» **Data excerpts**

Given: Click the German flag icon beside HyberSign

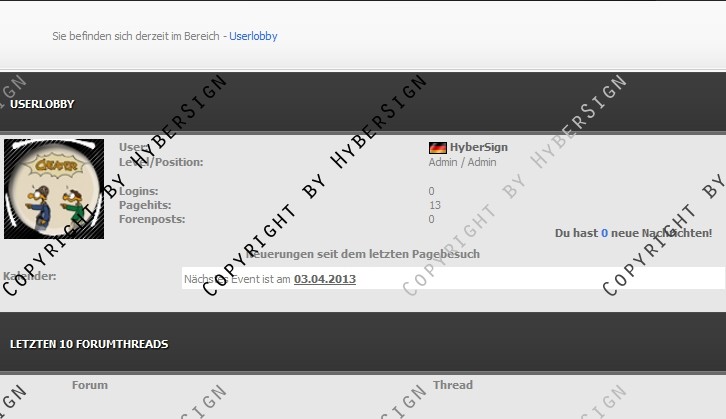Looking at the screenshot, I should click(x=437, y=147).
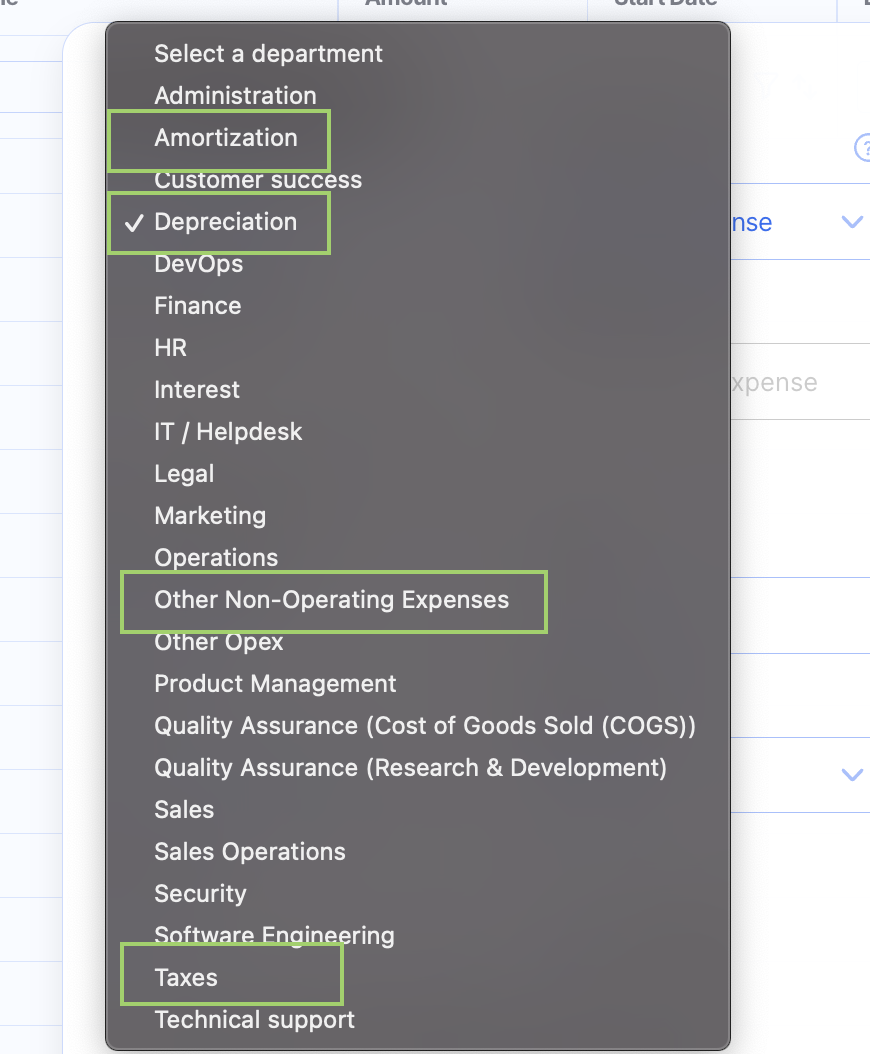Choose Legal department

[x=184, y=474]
---
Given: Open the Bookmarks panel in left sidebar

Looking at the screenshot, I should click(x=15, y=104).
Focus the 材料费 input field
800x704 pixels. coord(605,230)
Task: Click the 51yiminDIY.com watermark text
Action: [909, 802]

» **What the exercise asks**
Rewrite the listing lines from the one containing "Given: Open the" through the one containing "Action: [909, 802]", with "Bookmarks panel" swapped for "History panel" and nothing else changed.

» **Output**
Given: Open the History panel in left sidebar

Looking at the screenshot, I should click(x=15, y=104).
Focus the 材料费 input field
800x704 pixels. coord(605,230)
Task: Click the 51yiminDIY.com watermark text
Action: [909, 802]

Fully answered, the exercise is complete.